Exercise: Transcribe the following entries letter for letter, without the pictures.

Exercise inputs:
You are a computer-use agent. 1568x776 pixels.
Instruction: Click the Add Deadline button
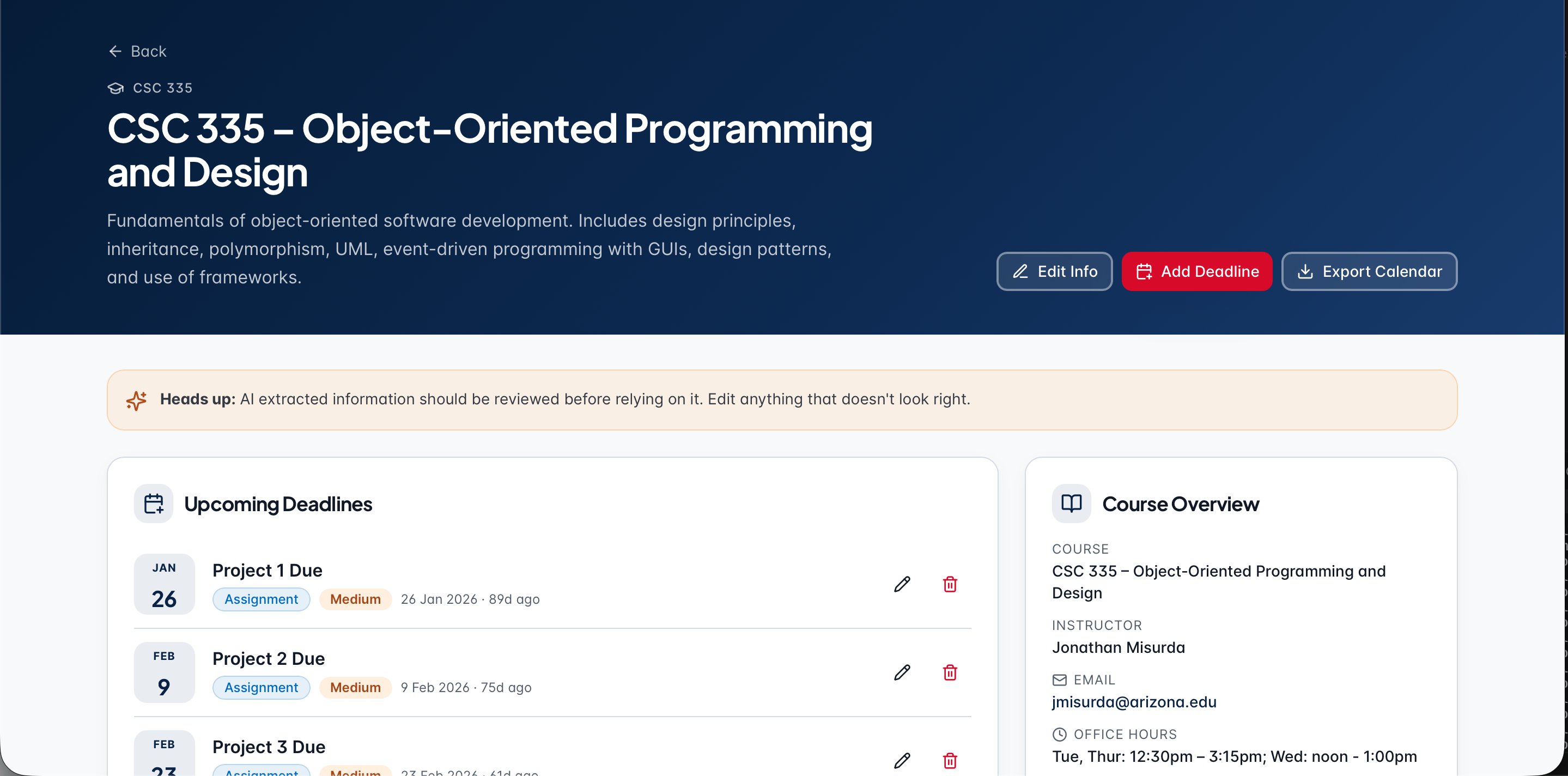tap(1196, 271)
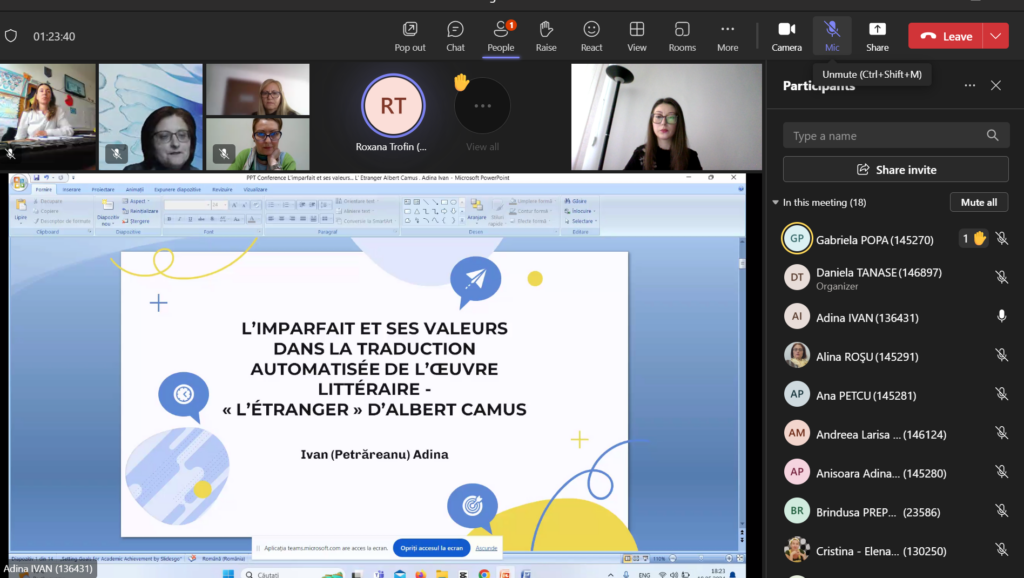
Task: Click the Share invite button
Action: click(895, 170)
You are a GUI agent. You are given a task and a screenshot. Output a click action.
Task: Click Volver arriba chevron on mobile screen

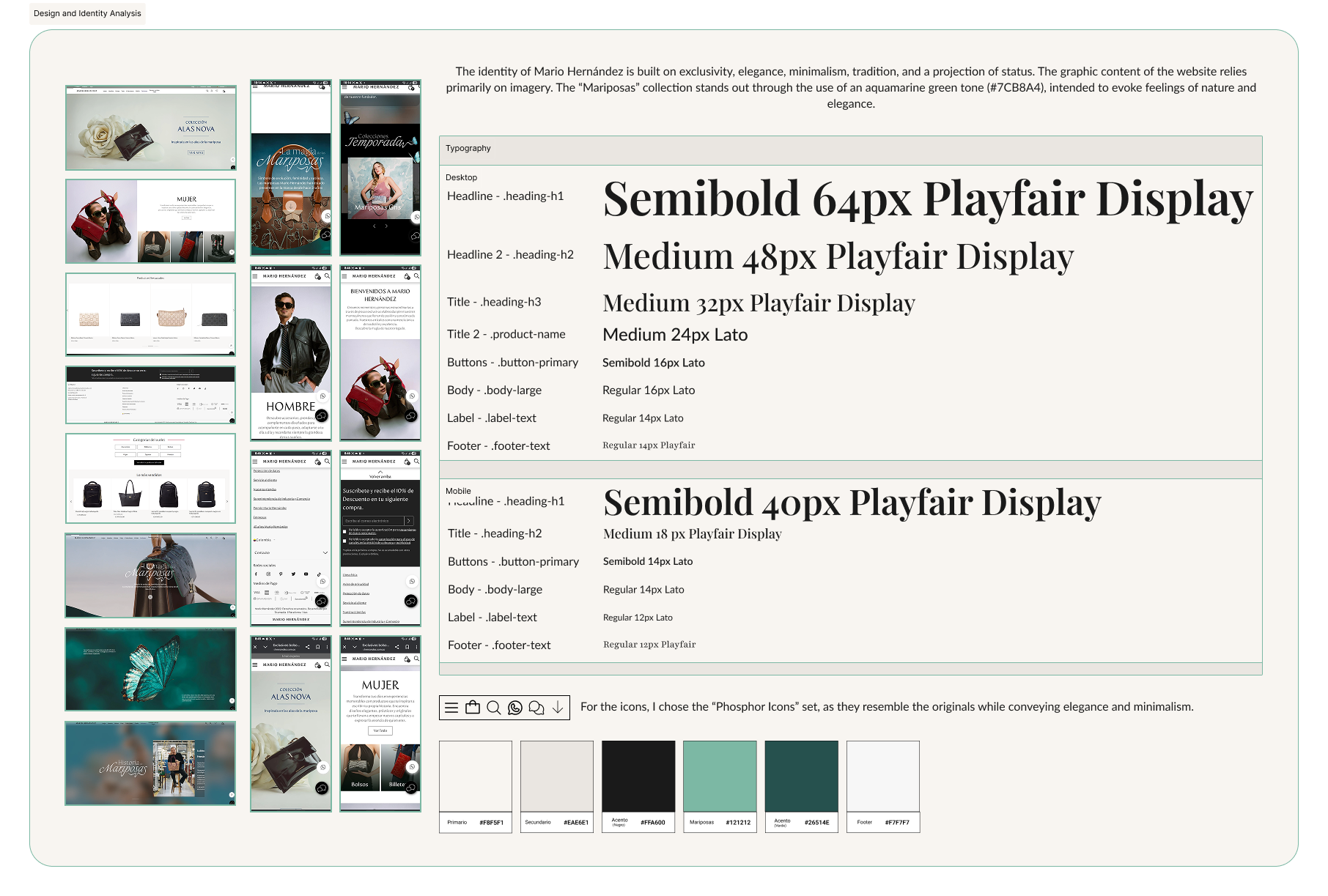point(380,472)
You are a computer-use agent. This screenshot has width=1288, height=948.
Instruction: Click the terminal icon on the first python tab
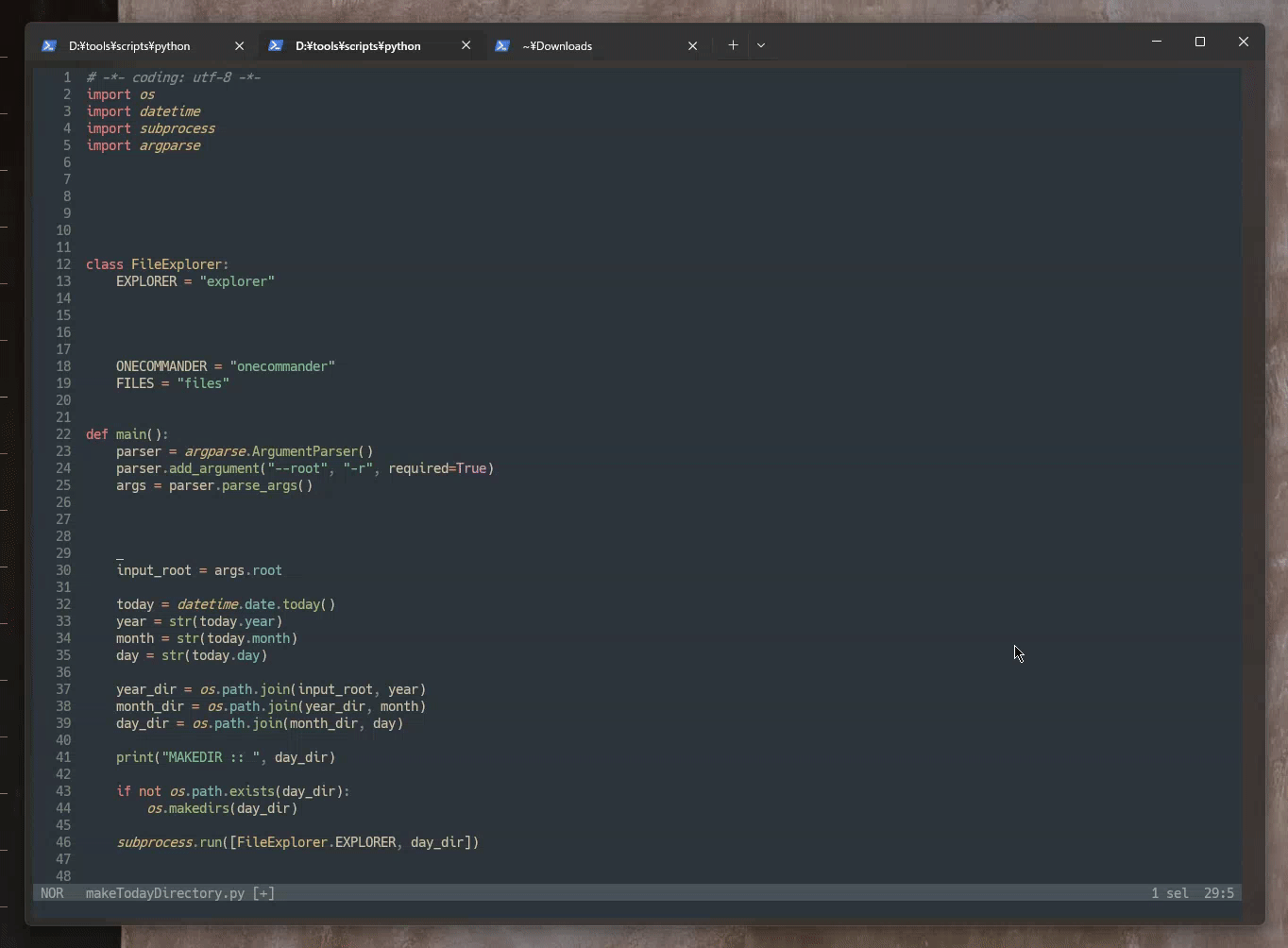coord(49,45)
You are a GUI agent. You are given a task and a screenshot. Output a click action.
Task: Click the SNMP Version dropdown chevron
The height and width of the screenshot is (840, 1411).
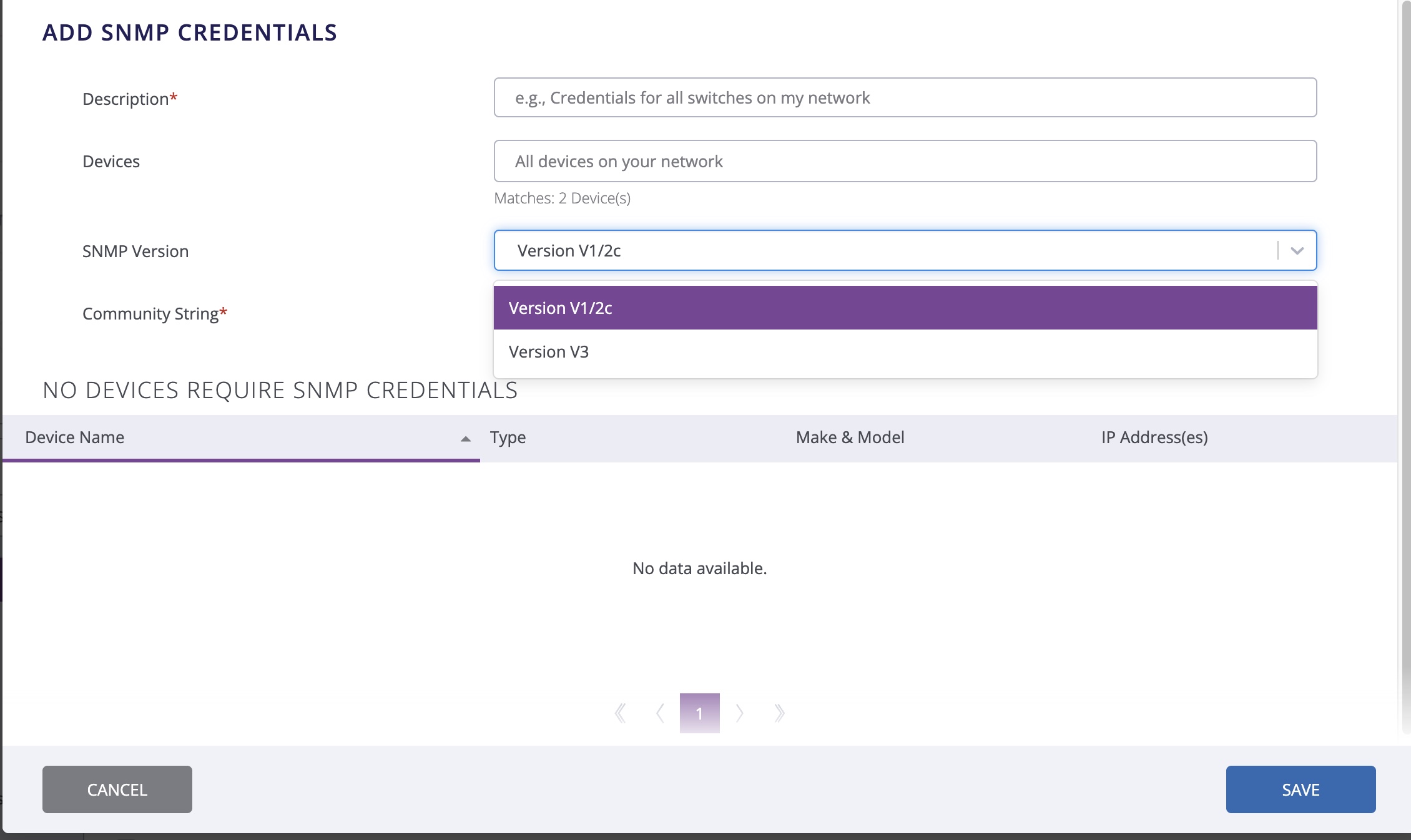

Solution for this exercise:
You are a computer-use agent. 1568x776 pixels.
Instruction: Click the Add Deadline button
tap(1196, 271)
Task: Click the Share invite button
Action: click(895, 170)
You are a GUI agent. You are given a task and a screenshot. Output a click action.
Task: Click Volver arriba chevron on mobile screen

point(380,472)
You are a computer-use agent. This screenshot has width=1288, height=948.
Instruction: Click the terminal icon on the first python tab
coord(49,45)
You are a GUI agent. You are given a task and a screenshot. Output a click action.
Task: Click the SNMP Version dropdown chevron
The height and width of the screenshot is (840, 1411).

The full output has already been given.